Oyo State, with Ibadan as capital, was and still is the hotbed of Yoruba politics. It retained that role even after it was carved out from the old Western Region as a separate administrative entity. Notwithstanding, it retained that powerful pull and it played out in the determination of who becomes a governor and for how long. That Ajimobi survived the highly competitive electoral struggle of the state as a two term governor is a testimony, an acknowledgment as well as a demonstration of his political sagacity and acceptance as a leader who can be trusted any time to deliver on his mandate.
His death to many brings to a close an illustrious, albeit, significant chapter in the progressive and sophisticated politics of Yorubaland.
To many, it happened at a time the wisdom and doggedness of leaders like him were urgently required as concerns begin to surface regarding the survival of the nation’s 21 year old democratic experiment. To others it means that at 70 years, he left a mark of selfless service to humanity in general and his people of Oyo State in particular.
Born on 16 December 1949, he came into political limelight when in 2003, he contested for and was elected a Senator of the Federal Republic of Nigeria. Ajimobi was a principal officer in the Senate and served as the Deputy Minority leader.
It was not as if the National Assembly was not a turf big enough for him to direct his immense political energy. It was, instead, that craving for an opportunity to give his people effective leadership at the grassroots that motivated him to seek to serve as a governor. Ajimobi contested the gubernatorial election under the umbrella of the All Nigeria Peoples Party but lost. He contested again in 2011 under the Action Congress of Nigeria and won.
Ajimobi contested a second term in an election that took place in 2015 on the platform of the All Progressives Congress (APC). He ran for re-election against two of his predecessors in office, Christopher Alao Akala and Rashidi Adewolu Ladoja.
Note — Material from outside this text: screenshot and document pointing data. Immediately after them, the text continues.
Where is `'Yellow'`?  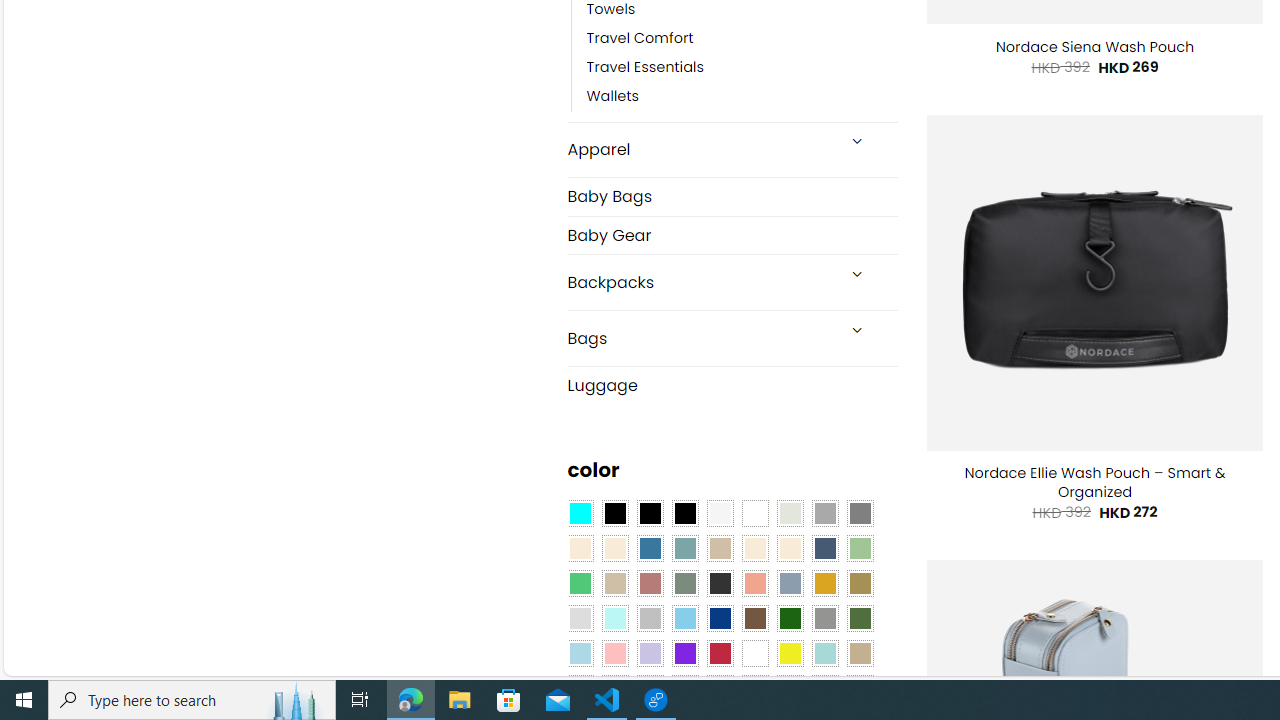
'Yellow' is located at coordinates (788, 653).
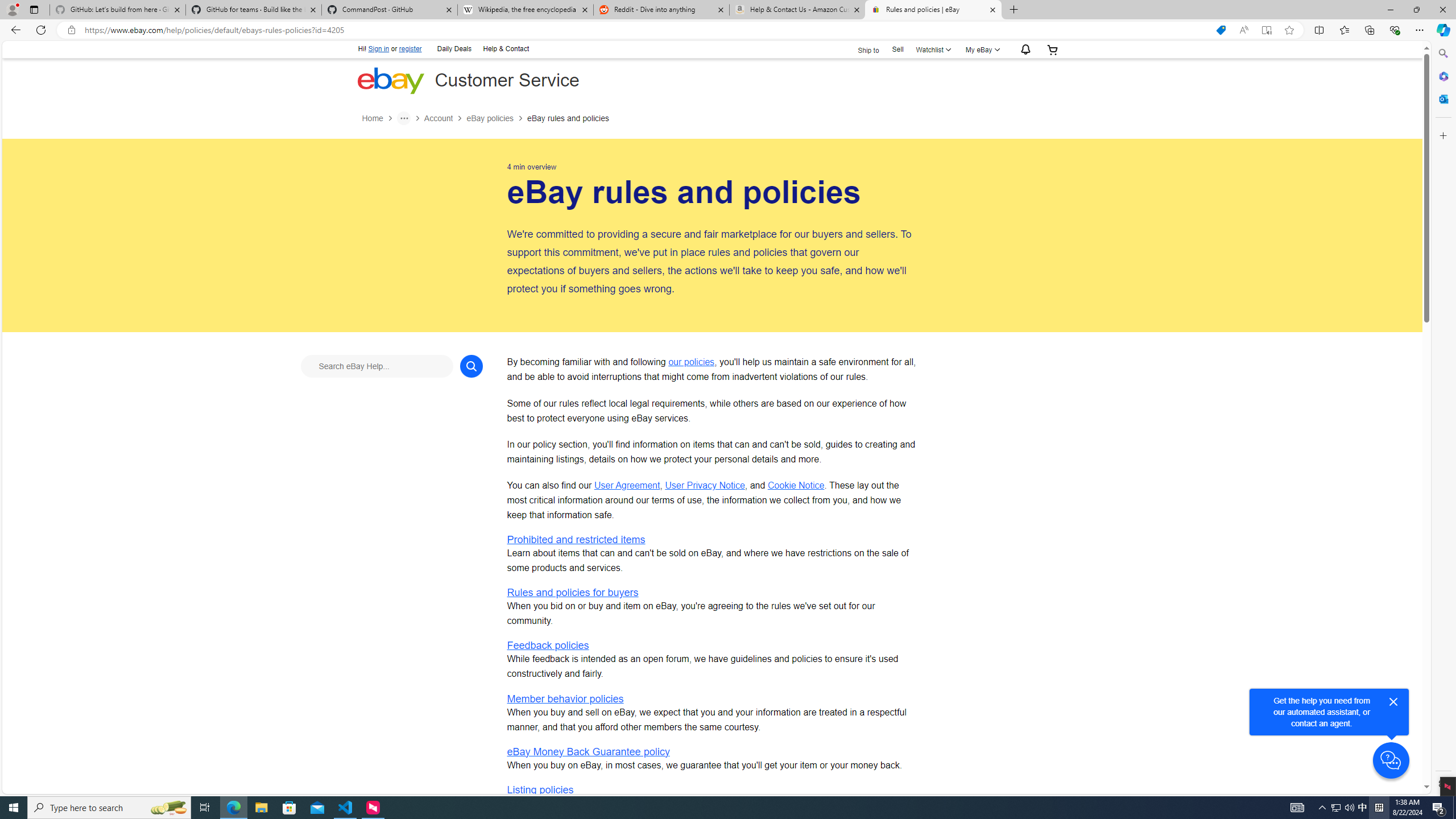  What do you see at coordinates (795, 485) in the screenshot?
I see `'Cookie Notice'` at bounding box center [795, 485].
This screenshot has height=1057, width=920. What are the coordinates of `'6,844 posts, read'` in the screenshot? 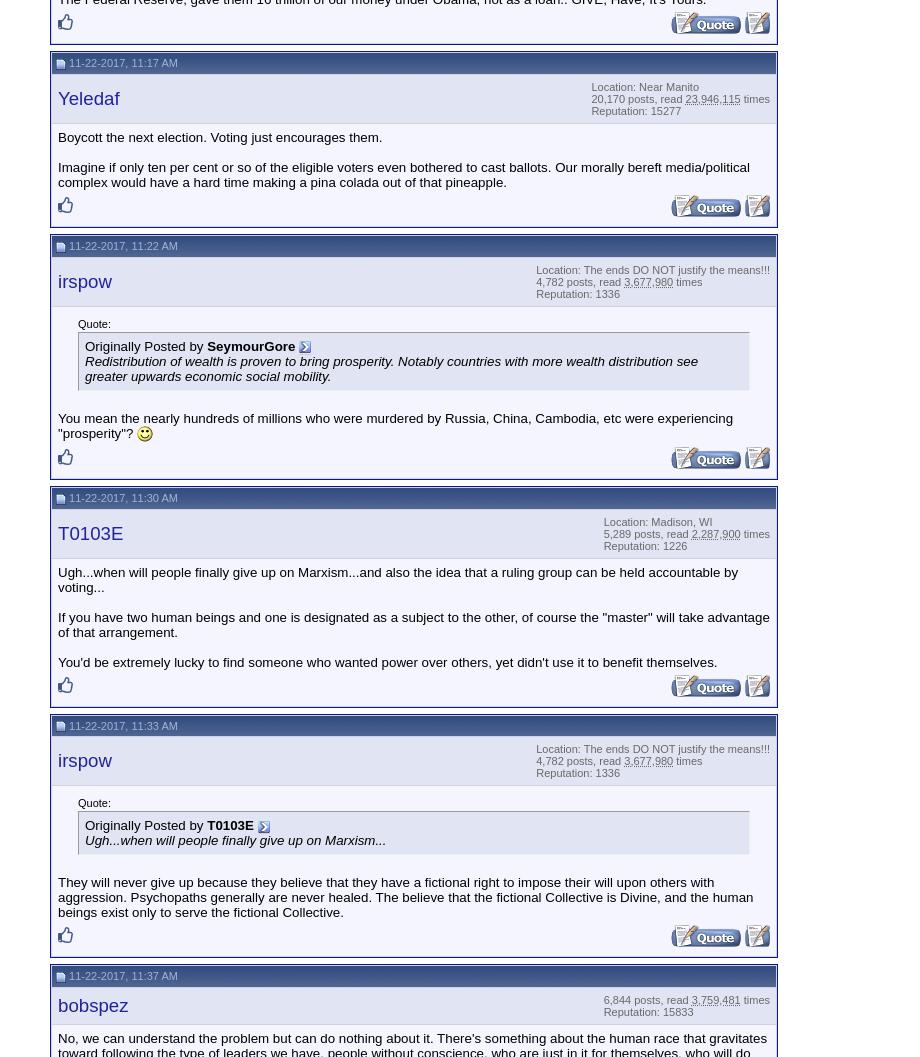 It's located at (646, 997).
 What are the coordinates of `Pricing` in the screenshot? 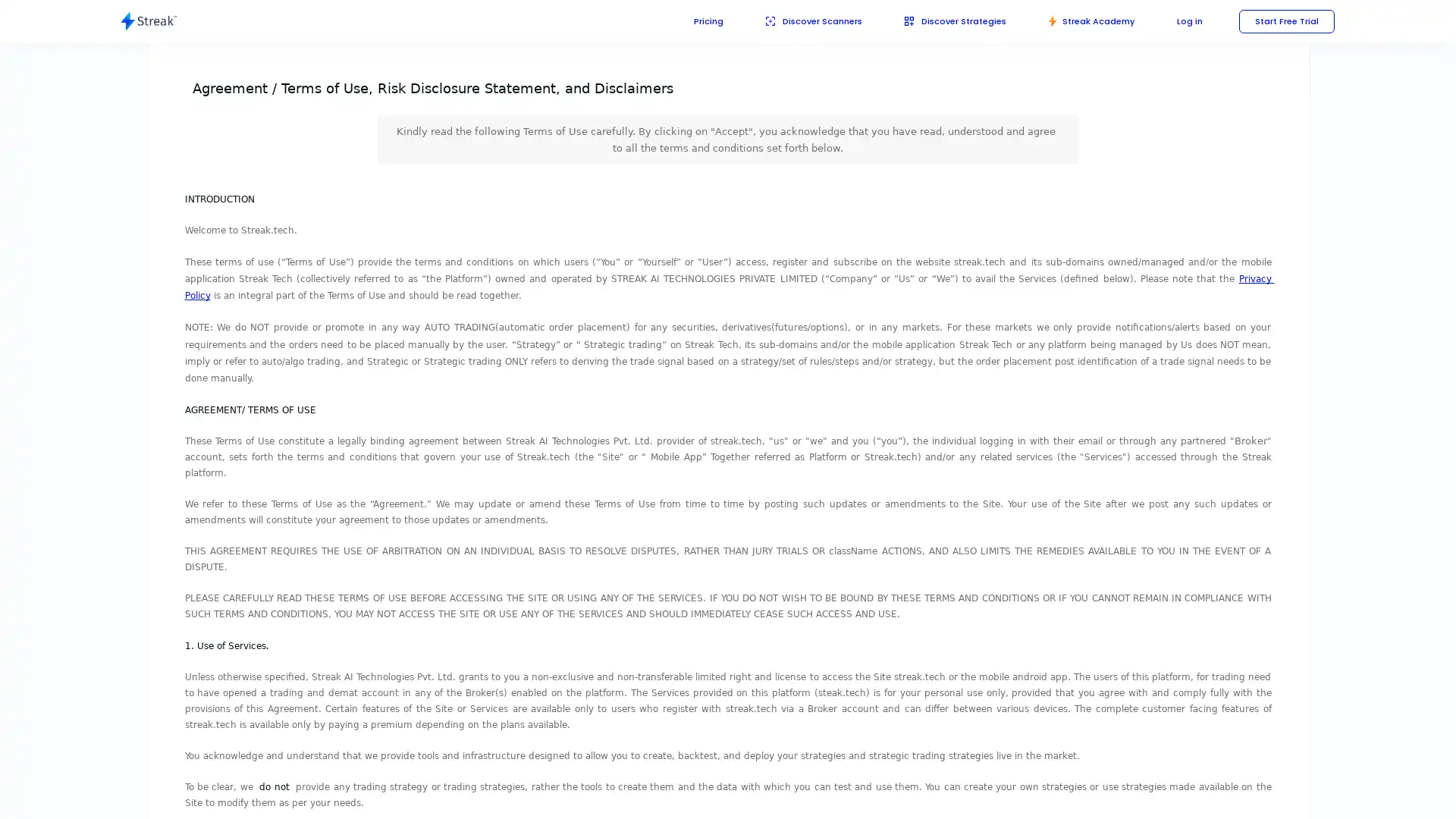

With his successful re-election into office as the Governor, Ajimobi became the first person to occupy the seat twice as well as in succession.
When the terms allowed for him ended, he made a second attempt to go back to the senate but that effort though wasted, did not diminish his political relevance as on June 16, 2020, he was appointed as the acting national chairman of the All Progressives Congress (APC) by the National Working Committee (NWC) of the party.
Before his foray into the murky waters of Nigerian politics, Ajimobi had a brilliant career in the private sector rising to become the Managing Director/Chief Executive Officer of the National Oil and Chemical Marketing Company, a subsidiary of Shell Petroleum, Nigeria. He left the oil sector in 2002 after 26 years.
Abiola Ajimobi was born on 16 December 1949 to the Ajimobi family of Ibadan at Oja-Iba, Ibadan. He started his education at Saint Patrick’s Primary School, Oke-Padre in Ibadan. He completed his primary education at Ibadan City Council Primary School, Aperin. His secondary education was at Lagelu Grammar School. As a high school student, he was active in athletics, table tennis, and football including serving as the school’s games prefect.
Ajimobi’s university education was in the United States of America, where he studied Business Administration and Finance at the State University of New York, in Buffalo, New York graduating with a Bachelor of Science degree. His MBA was in Operations Research and Marketing with specialization in Finance at Governors State University, University Park, Illinois.
As his life comes to a close, the legacies he left behind will continue to serve as a beacon guiding and directing succeeding generations as they strive to ensure that the democratic culture endures.
This newspaper joins other Nigerians to mourn the passing of this towering political personality. As we pray that God grants his family the fortitude to bear the irreparable loss, we also wish his soul a peaceful repose.